Wie kommt es dazu, dass Spiele oder Filme noch Jahre nach ihrem Release eine neue Einstufung erhalten und die Liste wechseln oder sogar komplett vom Index gestrichen werden?

Tatsächlich kommt es vor, dass Spiele von Listenteil B auf A umgetragen werden. Dafür kann es verschiedene Gründe geben. Das Spiel kann z.B. von der BPjM im vereinfachten und vorläufigen Verfahren zunächst auf Listenteil B eingetragen worden sein. In dem Fall muss noch ein reguläres Verfahren durchgeführt werden. Hier kann die Entscheidung dann anders lauten und das Spiel wird doch nur auf Listenteil A eingetragen. So geschehen etwa bei Medal of Honor (2010) und Call of Duty: Black Ops, welche die BPjM erst als strafrechtlich relevant einstufte.

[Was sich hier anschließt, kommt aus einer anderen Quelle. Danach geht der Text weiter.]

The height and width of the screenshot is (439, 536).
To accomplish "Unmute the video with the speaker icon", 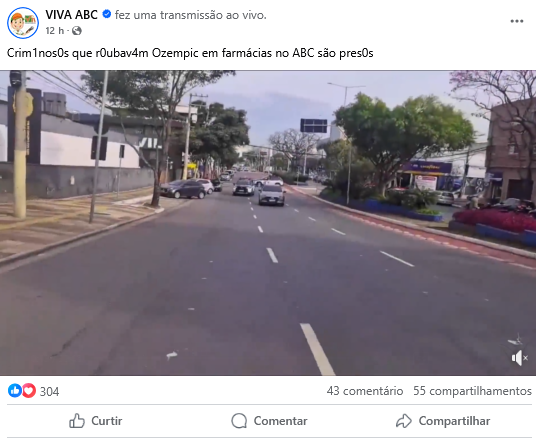I will tap(519, 358).
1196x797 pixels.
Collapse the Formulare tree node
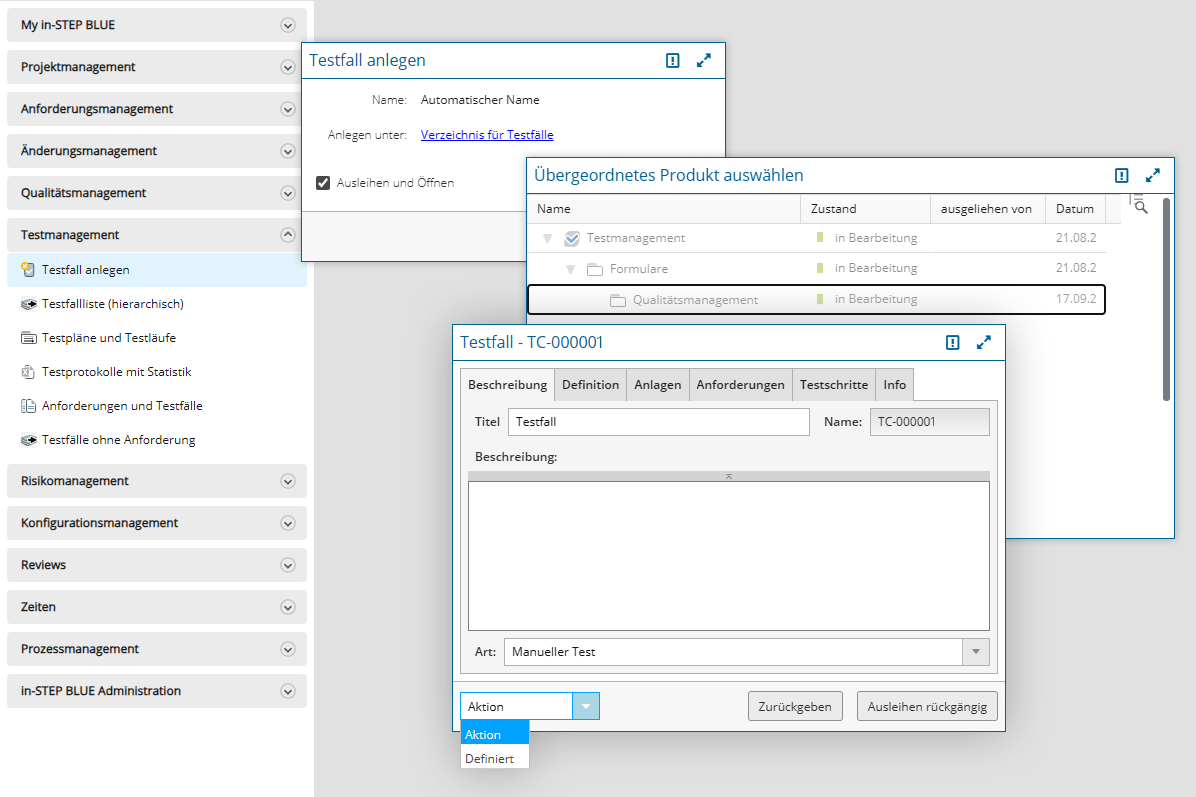(x=570, y=270)
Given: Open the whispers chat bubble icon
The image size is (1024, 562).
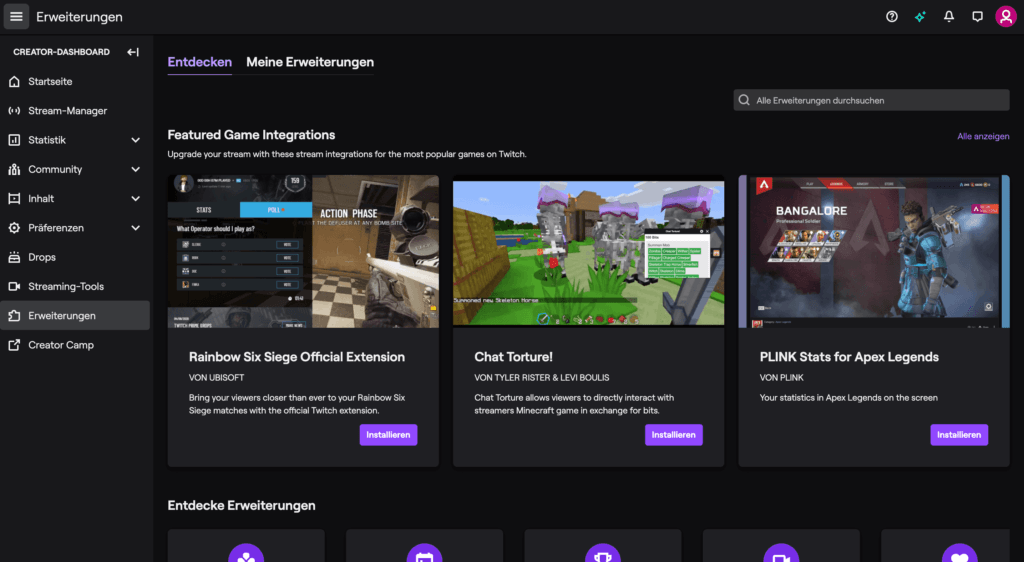Looking at the screenshot, I should click(977, 17).

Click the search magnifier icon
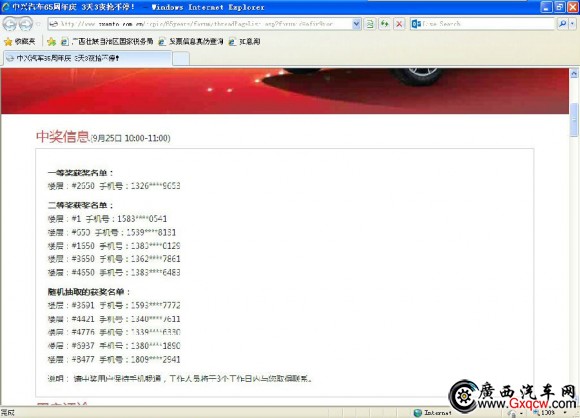562,24
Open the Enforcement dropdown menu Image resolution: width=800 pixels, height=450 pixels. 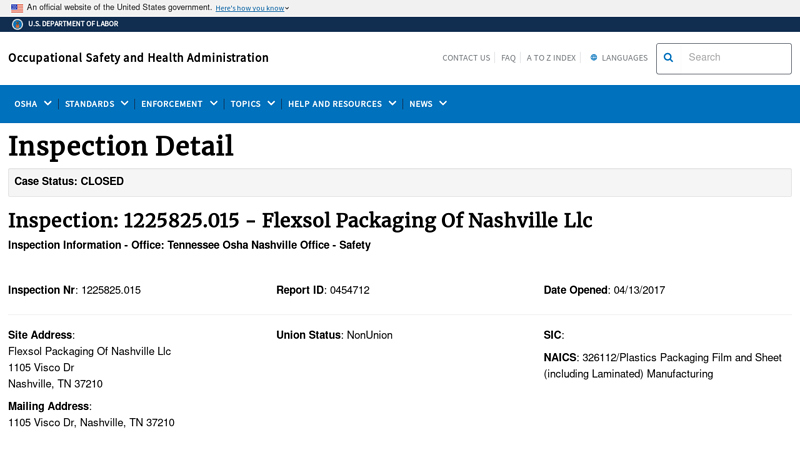[x=179, y=104]
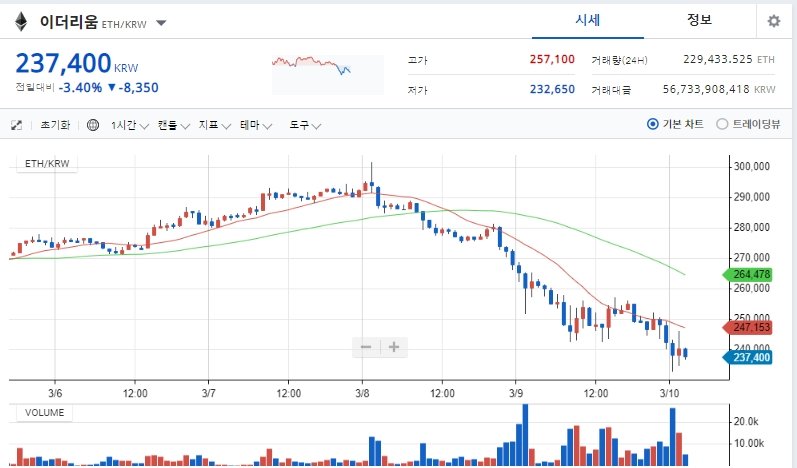Switch to the 시세 tab
Image resolution: width=797 pixels, height=468 pixels.
click(588, 20)
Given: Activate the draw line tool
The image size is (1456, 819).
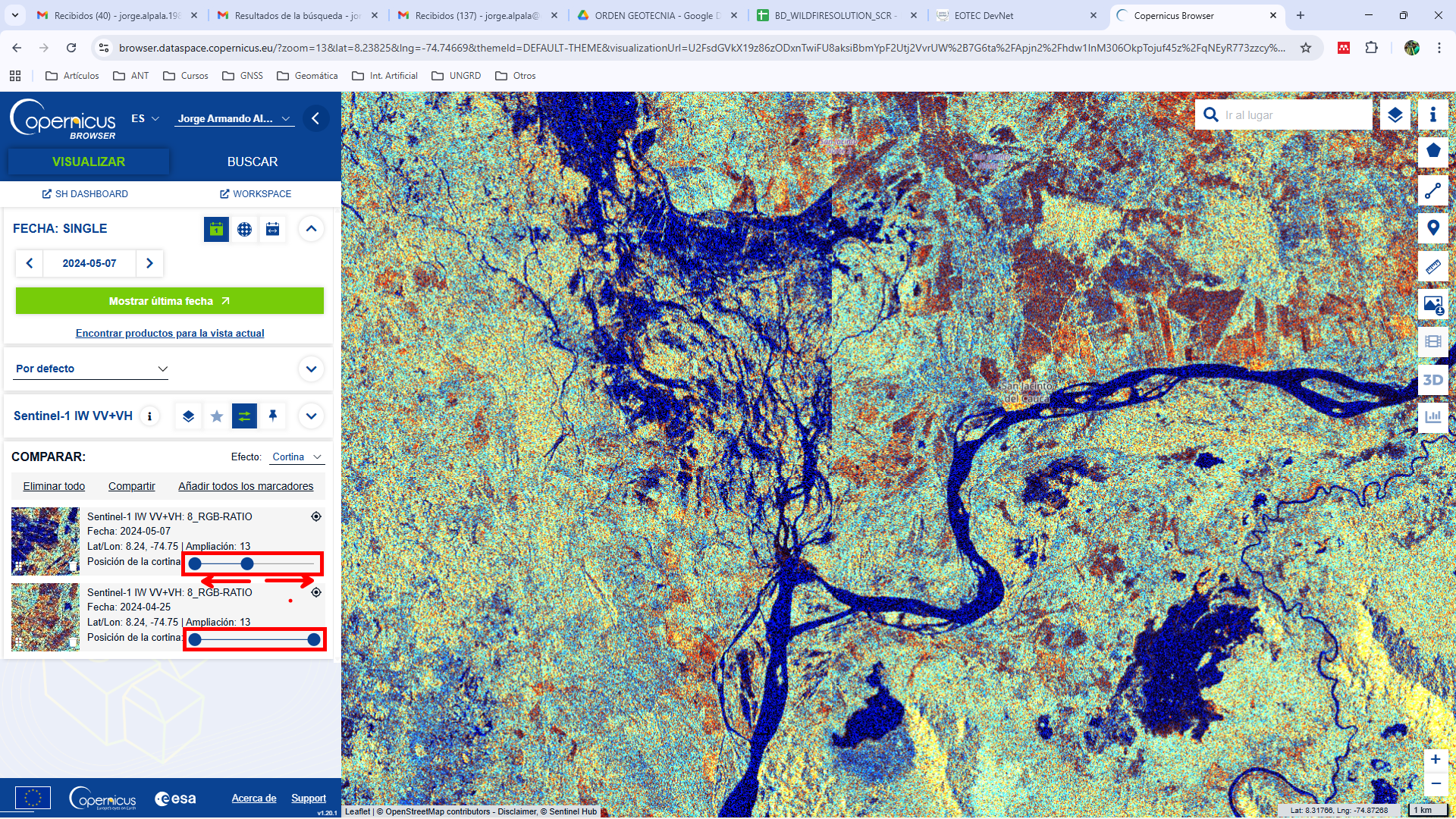Looking at the screenshot, I should tap(1432, 190).
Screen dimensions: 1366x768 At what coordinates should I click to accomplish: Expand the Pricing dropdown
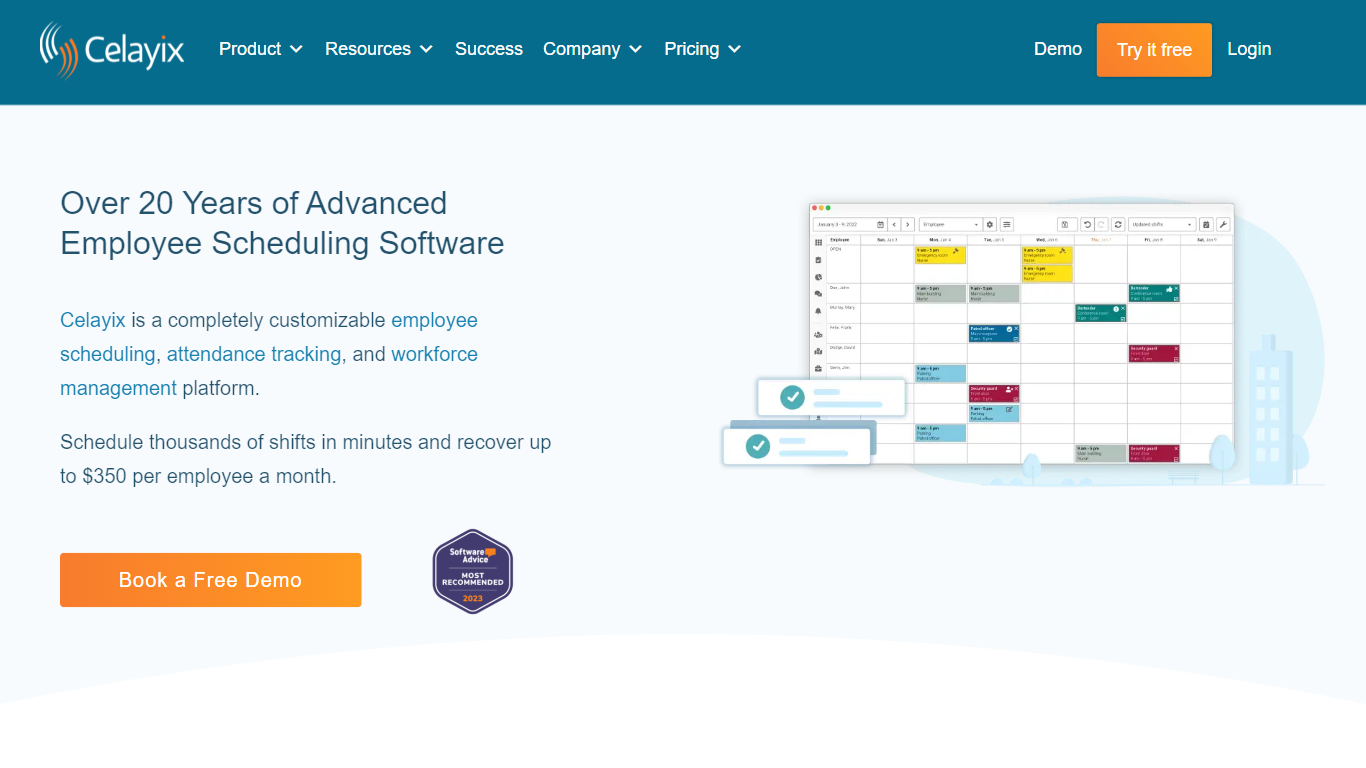702,49
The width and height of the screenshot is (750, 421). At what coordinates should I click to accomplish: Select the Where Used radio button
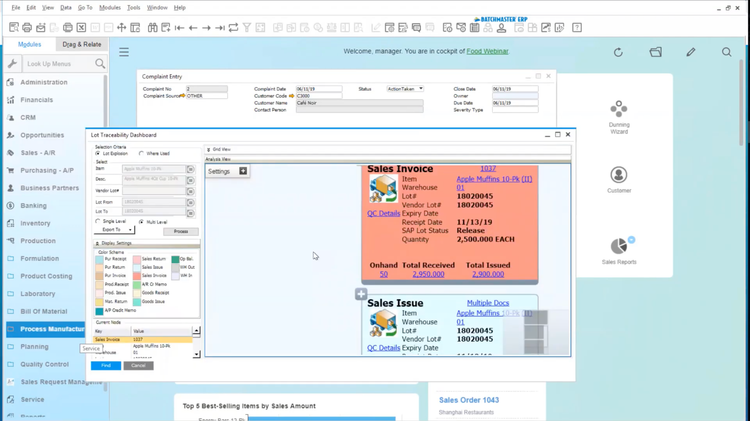tap(141, 154)
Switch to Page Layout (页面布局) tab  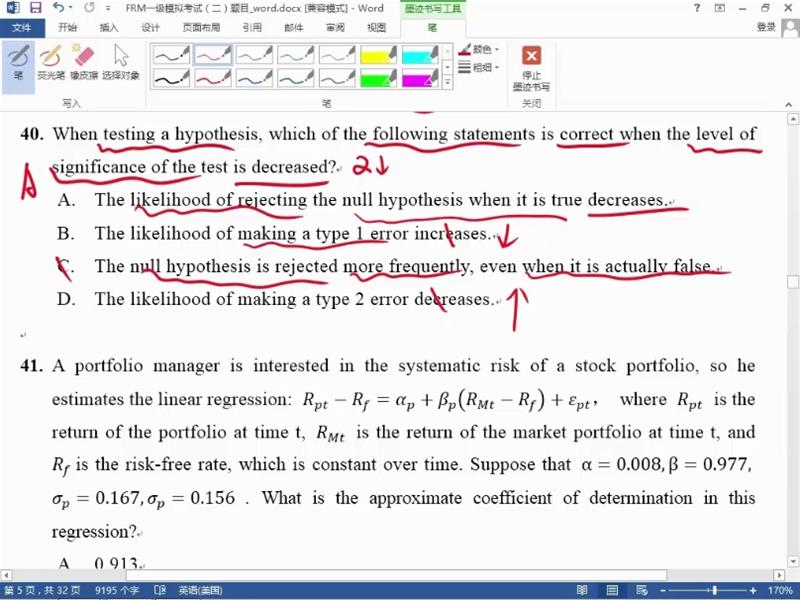pos(203,28)
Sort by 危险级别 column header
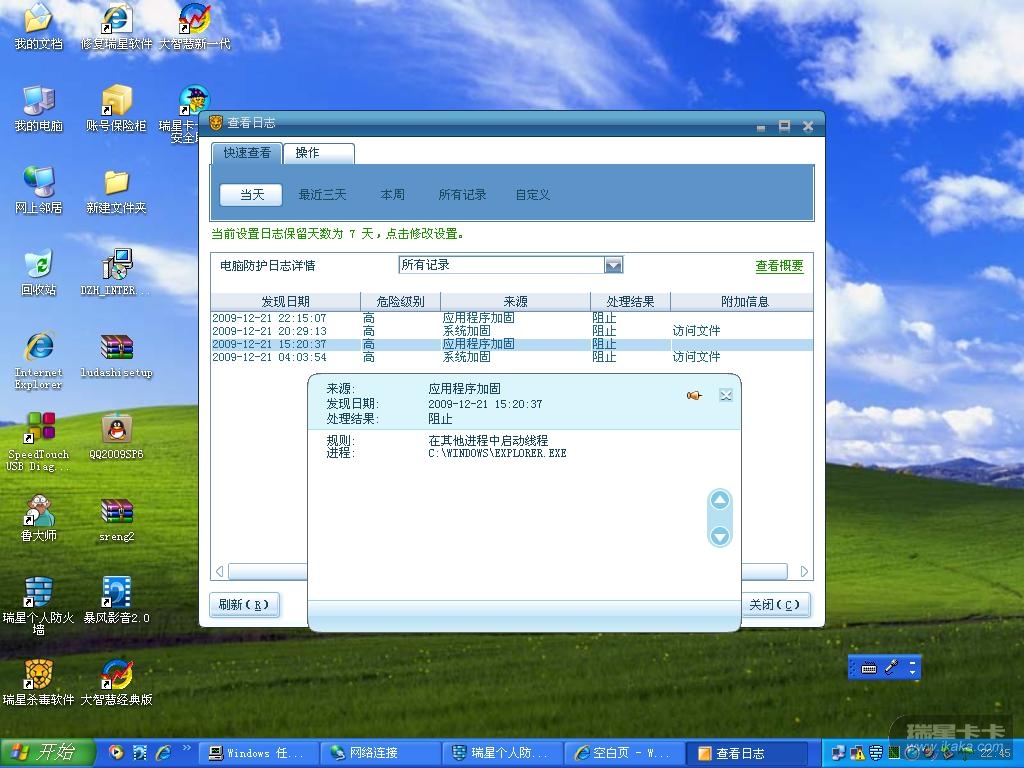The image size is (1024, 768). click(400, 301)
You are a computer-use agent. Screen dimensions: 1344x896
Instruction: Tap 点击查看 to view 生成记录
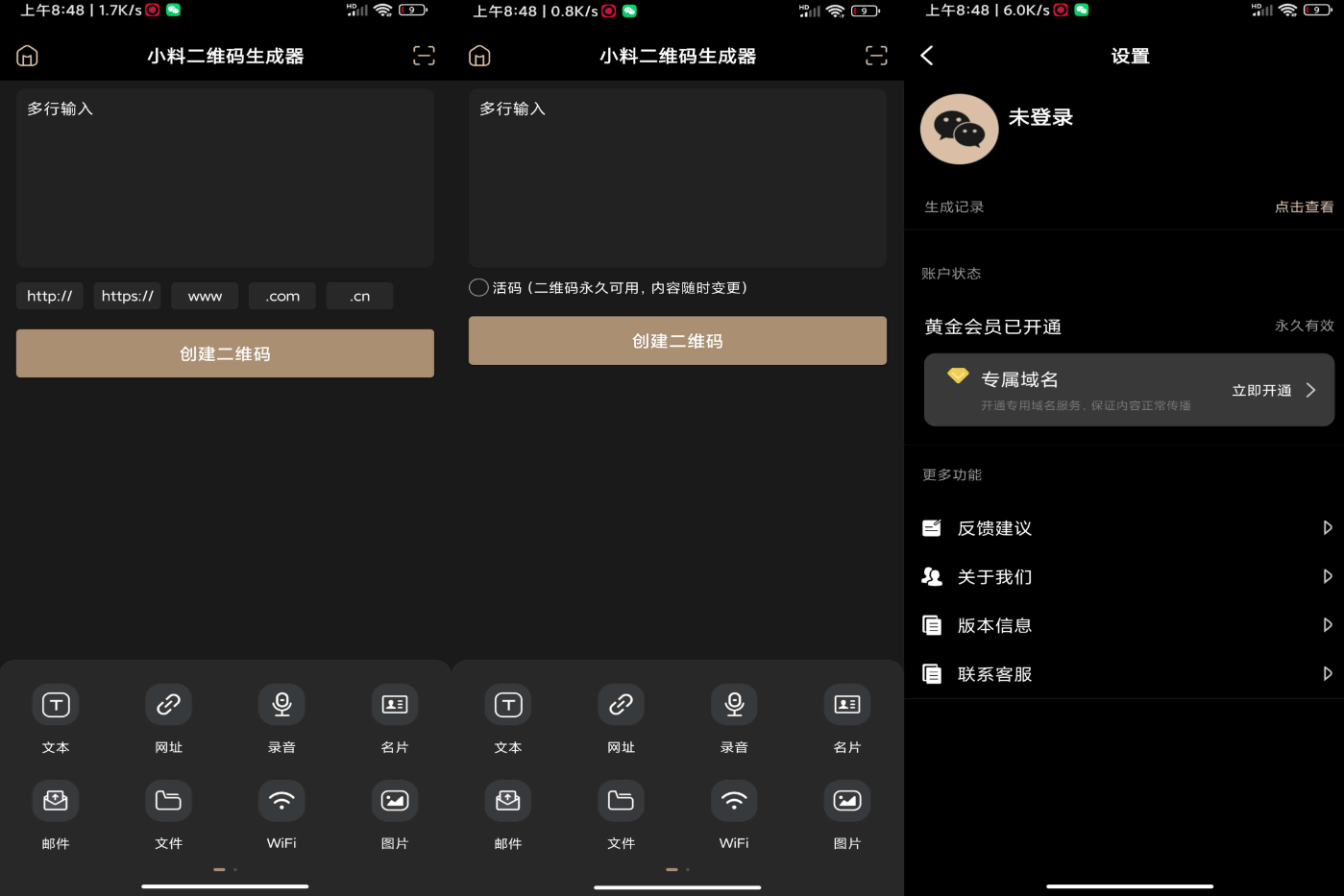tap(1303, 206)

Des Weiteren besteht die Möglichkeit, dass das Spiel im vereinfachten Verfahren auf Listenteil B eingetragen wird und der Rechteinhaber selbst beantragt anschließend eine Prüfung im regulären Verfahren. Auch hier kann die Entscheidung dann anders ausfallen und das Spiel wird auf Liste A umgetragen. So geschehen etwa bei Dead Island.

Zuletzt besteht die Möglichkeit, dass die Staatsanwaltschaft oder ein Gericht das Spiel nach der Meldung der BPjM überprüft und die Strafbarkeit verneint. Das war etwa bei Call of Duty: Modern Warfare 2 der Fall, wo die Staatsanwaltschaft später die Strafbarkeit verneinte und die BPjM das Spiel einige Jahre später auf Liste A umtrug. Ein entsprechendes Beispiel für eine Gerichtsentscheidung wäre Sleeping Dogs.

Auch der umgekehrte Fall ist denkbar, aber sehr selten. Im Falle von Condemned trug die BPjM das Spiel nur auf Listenteil A ein. Später sah das AG München aber einen Verstoß gegen § 131 StGB und die BPjM trug das Spiel auf Listenteil B um.